Vehicle Emissions Calculator
Calculate your car's annual CO₂ output using driving distance, fuel efficiency, fuel type, and the share of city versus highway driving. Use it to compare vehicles or assess your personal transport footprint.
About this calculator
A vehicle's CO₂ emissions depend on how much fuel it burns and how carbon-dense that fuel is. The formula is: Annual CO₂ (kg) = (distance / fuelEfficiency) × fuelFactor × (1 + (cityPercent / 100) × 0.15). First, distance divided by fuelEfficiency (MPG) gives gallons of fuel consumed per year. That volume is multiplied by the fuelFactor: petrol = 2.31 kg CO₂/litre-equivalent, diesel = 2.68 kg CO₂/litre-equivalent. Diesel produces more CO₂ per unit volume but often delivers better fuel economy, so net annual emissions can be similar. The city driving adjustment (1 + cityPercent/100 × 0.15) adds up to 15% extra emissions at 100% city driving, reflecting stop-start inefficiency and idling losses. The final result is annual CO₂ in kilograms.
How to use
Suppose you drive 12,000 miles/year in a petrol car (fuelFactor = 2.31) getting 30 MPG, with 40% city driving. Step 1 — Fuel consumed: 12,000 / 30 = 400 gallons. Step 2 — Base CO₂: 400 × 2.31 = 924 kg. Step 3 — City driving adjustment: 1 + (40/100) × 0.15 = 1 + 0.06 = 1.06. Step 4 — Final emissions: 924 × 1.06 = 979 kg CO₂ per year, roughly 1 metric ton. A diesel car achieving 40 MPG on the same route would emit (12,000/40) × 2.68 × 1.06 = 855 kg — about 13% less despite higher per-litre CO₂.

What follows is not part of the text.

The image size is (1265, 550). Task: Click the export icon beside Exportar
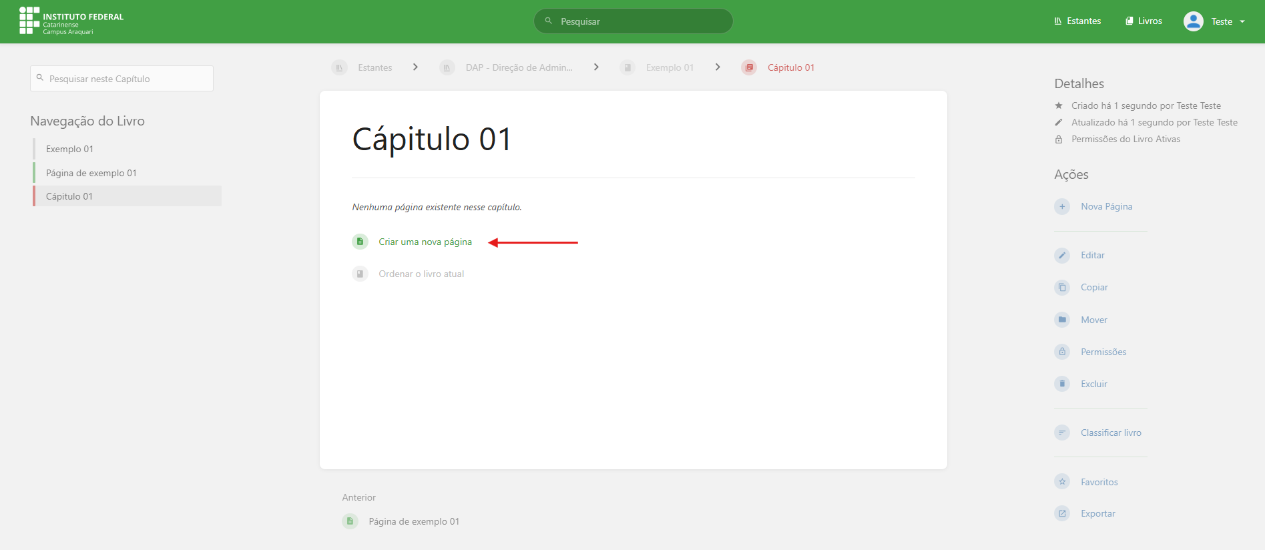pyautogui.click(x=1062, y=513)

Frequently asked questions
Why does city driving increase vehicle CO₂ emissions compared to highway driving?
City driving involves frequent acceleration, braking, and idling — all of which increase fuel consumption without covering proportional distance. Internal combustion engines operate least efficiently at low speeds and high load transients, so stop-and-go traffic burns significantly more fuel per mile than steady highway cruising. The calculator captures this with a 15% maximum penalty applied proportionally to your city driving share. Hybrid vehicles partially offset this penalty by recovering braking energy, which is why they often show the largest efficiency advantage precisely in city conditions. Reducing city driving or switching to a hybrid can meaningfully cut your annual CO₂ output.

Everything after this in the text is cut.